*REQUIRED WORK*. The data below needs to be returned exactly, line for line.

*PROVIDED RECORDS*.
----
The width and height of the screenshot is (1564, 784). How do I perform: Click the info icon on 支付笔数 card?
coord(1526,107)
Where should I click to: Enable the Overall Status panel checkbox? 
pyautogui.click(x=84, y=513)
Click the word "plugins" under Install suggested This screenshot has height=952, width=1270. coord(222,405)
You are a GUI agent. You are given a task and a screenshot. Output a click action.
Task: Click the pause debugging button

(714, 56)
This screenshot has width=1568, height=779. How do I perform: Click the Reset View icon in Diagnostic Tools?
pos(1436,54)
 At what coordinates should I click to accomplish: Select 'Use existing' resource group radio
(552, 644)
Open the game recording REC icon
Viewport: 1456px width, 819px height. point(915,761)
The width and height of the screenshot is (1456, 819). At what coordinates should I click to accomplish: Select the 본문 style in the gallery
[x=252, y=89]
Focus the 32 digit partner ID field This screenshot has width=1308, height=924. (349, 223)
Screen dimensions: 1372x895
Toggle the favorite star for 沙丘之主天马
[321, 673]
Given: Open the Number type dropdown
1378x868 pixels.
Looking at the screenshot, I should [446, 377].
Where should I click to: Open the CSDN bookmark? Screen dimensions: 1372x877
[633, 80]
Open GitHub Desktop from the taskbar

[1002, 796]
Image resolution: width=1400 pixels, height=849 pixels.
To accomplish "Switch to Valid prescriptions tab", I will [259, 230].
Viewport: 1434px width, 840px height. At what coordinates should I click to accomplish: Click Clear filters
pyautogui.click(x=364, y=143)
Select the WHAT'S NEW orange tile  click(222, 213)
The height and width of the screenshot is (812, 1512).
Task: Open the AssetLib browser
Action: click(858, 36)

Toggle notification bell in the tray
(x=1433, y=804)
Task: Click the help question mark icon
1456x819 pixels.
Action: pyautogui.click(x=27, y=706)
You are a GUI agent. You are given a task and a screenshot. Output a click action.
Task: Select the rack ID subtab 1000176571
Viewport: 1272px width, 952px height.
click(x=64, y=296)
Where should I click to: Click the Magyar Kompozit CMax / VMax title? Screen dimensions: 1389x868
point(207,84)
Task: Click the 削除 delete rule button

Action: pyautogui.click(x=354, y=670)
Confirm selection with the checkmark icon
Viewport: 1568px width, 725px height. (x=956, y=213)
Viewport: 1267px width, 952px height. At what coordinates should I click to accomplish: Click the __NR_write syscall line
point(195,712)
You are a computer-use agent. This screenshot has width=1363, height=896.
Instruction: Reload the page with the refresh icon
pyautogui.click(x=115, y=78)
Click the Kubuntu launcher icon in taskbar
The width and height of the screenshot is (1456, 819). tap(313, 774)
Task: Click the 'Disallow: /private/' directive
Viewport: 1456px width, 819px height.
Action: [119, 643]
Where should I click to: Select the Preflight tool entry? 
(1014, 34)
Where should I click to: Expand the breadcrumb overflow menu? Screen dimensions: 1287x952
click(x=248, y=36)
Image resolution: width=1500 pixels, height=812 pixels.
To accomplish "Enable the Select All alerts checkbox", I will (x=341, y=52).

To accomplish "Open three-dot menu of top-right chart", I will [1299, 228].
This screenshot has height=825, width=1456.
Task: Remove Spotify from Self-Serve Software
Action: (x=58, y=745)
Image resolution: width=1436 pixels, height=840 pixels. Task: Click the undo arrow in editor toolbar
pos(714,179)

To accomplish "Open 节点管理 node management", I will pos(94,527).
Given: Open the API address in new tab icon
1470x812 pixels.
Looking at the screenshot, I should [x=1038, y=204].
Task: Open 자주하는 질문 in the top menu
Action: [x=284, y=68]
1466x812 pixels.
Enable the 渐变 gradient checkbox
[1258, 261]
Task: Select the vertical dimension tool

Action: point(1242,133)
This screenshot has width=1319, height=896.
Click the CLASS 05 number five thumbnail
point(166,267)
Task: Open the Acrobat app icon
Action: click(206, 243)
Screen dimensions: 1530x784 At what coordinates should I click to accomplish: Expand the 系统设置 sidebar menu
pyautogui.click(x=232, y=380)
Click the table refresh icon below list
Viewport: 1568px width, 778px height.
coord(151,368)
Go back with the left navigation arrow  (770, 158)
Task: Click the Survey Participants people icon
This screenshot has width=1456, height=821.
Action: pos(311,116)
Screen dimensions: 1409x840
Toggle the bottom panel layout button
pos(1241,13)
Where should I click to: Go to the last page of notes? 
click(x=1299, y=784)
----
*ANSWER*.
The width and height of the screenshot is (1564, 784). How do I perform: Click the info icon on 支付笔数 card?
coord(1526,107)
Where should I click to: Enable the Overall Status panel checkbox? 
pyautogui.click(x=84, y=513)
Click the word "plugins" under Install suggested This screenshot has height=952, width=1270. coord(222,405)
You are a GUI agent. You are given a task and a screenshot. Output a click action.
Task: Click the pause debugging button

(714, 56)
This screenshot has width=1568, height=779. How do I perform: Click the Reset View icon in Diagnostic Tools?
pos(1436,54)
 At what coordinates should I click to accomplish: Select 'Use existing' resource group radio
(552, 644)
Open the game recording REC icon
Viewport: 1456px width, 819px height. point(915,761)
The width and height of the screenshot is (1456, 819). At what coordinates should I click to accomplish: Select the 본문 style in the gallery
[x=252, y=89]
Focus the 32 digit partner ID field This screenshot has width=1308, height=924. (349, 223)
Screen dimensions: 1372x895
Toggle the favorite star for 沙丘之主天马
[321, 673]
Given: Open the Number type dropdown
1378x868 pixels.
Looking at the screenshot, I should [446, 377].
Where should I click to: Open the CSDN bookmark? Screen dimensions: 1372x877
[633, 80]
Open GitHub Desktop from the taskbar

[1002, 796]
Image resolution: width=1400 pixels, height=849 pixels.
To accomplish "Switch to Valid prescriptions tab", I will [259, 230].
Viewport: 1434px width, 840px height. At what coordinates should I click to accomplish: Click Clear filters
pyautogui.click(x=364, y=143)
Select the WHAT'S NEW orange tile  click(222, 213)
The height and width of the screenshot is (812, 1512).
Task: Open the AssetLib browser
Action: click(858, 36)

Toggle notification bell in the tray
(x=1433, y=804)
Task: Click the help question mark icon
1456x819 pixels.
Action: pyautogui.click(x=27, y=706)
You are a GUI agent. You are given a task and a screenshot. Output a click action.
Task: Select the rack ID subtab 1000176571
Viewport: 1272px width, 952px height.
click(x=64, y=296)
Where should I click to: Click the Magyar Kompozit CMax / VMax title? Screen dimensions: 1389x868
point(207,84)
Task: Click the 削除 delete rule button

Action: pyautogui.click(x=354, y=670)
Confirm selection with the checkmark icon
Viewport: 1568px width, 725px height. (x=956, y=213)
Viewport: 1267px width, 952px height. At what coordinates should I click to accomplish: Click the __NR_write syscall line
point(195,712)
You are a computer-use agent. This screenshot has width=1363, height=896.
Instruction: Reload the page with the refresh icon
pyautogui.click(x=115, y=78)
Click the Kubuntu launcher icon in taskbar
The width and height of the screenshot is (1456, 819). tap(313, 774)
Task: Click the 'Disallow: /private/' directive
Viewport: 1456px width, 819px height.
Action: [119, 643]
Where should I click to: Select the Preflight tool entry? 
(1014, 34)
Where should I click to: Expand the breadcrumb overflow menu? Screen dimensions: 1287x952
click(x=248, y=36)
Image resolution: width=1500 pixels, height=812 pixels.
To accomplish "Enable the Select All alerts checkbox", I will (x=341, y=52).

To accomplish "Open three-dot menu of top-right chart", I will [1299, 228].
This screenshot has height=825, width=1456.
Task: Remove Spotify from Self-Serve Software
Action: (x=58, y=745)
Image resolution: width=1436 pixels, height=840 pixels. Task: Click the undo arrow in editor toolbar
pos(714,179)

To accomplish "Open 节点管理 node management", I will pos(94,527).
Given: Open the API address in new tab icon
1470x812 pixels.
Looking at the screenshot, I should [x=1038, y=204].
Task: Open 자주하는 질문 in the top menu
Action: [x=284, y=68]
1466x812 pixels.
Enable the 渐变 gradient checkbox
[1258, 261]
Task: Select the vertical dimension tool

Action: point(1242,133)
This screenshot has width=1319, height=896.
Click the CLASS 05 number five thumbnail
point(166,267)
Task: Open the Acrobat app icon
Action: click(206, 243)
Screen dimensions: 1530x784 At what coordinates should I click to accomplish: Expand the 系统设置 sidebar menu
pyautogui.click(x=232, y=380)
Click the table refresh icon below list
Viewport: 1568px width, 778px height.
coord(151,368)
Go back with the left navigation arrow  (770, 158)
Task: Click the Survey Participants people icon
This screenshot has width=1456, height=821.
Action: pos(311,116)
Screen dimensions: 1409x840
Toggle the bottom panel layout button
pos(1241,13)
Where should I click to: Go to the last page of notes? 
click(x=1299, y=784)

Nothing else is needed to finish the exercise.